O robô foi criado pela Kaiwa Technology, sediada em Guangzhou, e promete ser uma alternativa para quem não pode ou não deseja passar pela gravidez natural. A proposta despertou debates acalorados nas redes sociais e em círculos acadêmicos, levantando discussões éticas e legais sobre o futuro da reprodução humana.
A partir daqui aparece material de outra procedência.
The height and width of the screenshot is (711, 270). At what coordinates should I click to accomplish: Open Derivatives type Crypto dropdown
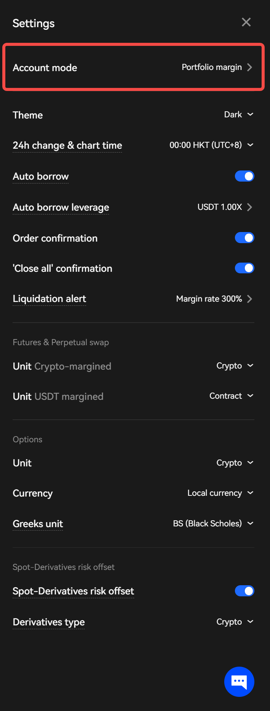point(235,622)
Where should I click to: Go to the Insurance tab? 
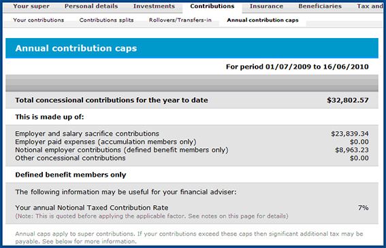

Fundador fala sobre o propósito do robô
Segundo o fundador da empresa, Zhang Qifeng, o objetivo é oferecer uma experiência completa, replicando todo o processo da concepção ao parto. O útero artificial funciona com líquido amniótico sintético e uma mangueira para nutrir o feto, imitando o ambiente natural do corpo humano.
Apesar do avanço tecnológico, críticos classificaram a ideia como “antinatural” e “antiética”, alegando que ela rompe a conexão biológica entre mãe e filho. Em contrapartida, pessoas com dificuldades de engravidar viram a proposta como uma esperança de realizar o sonho da maternidade.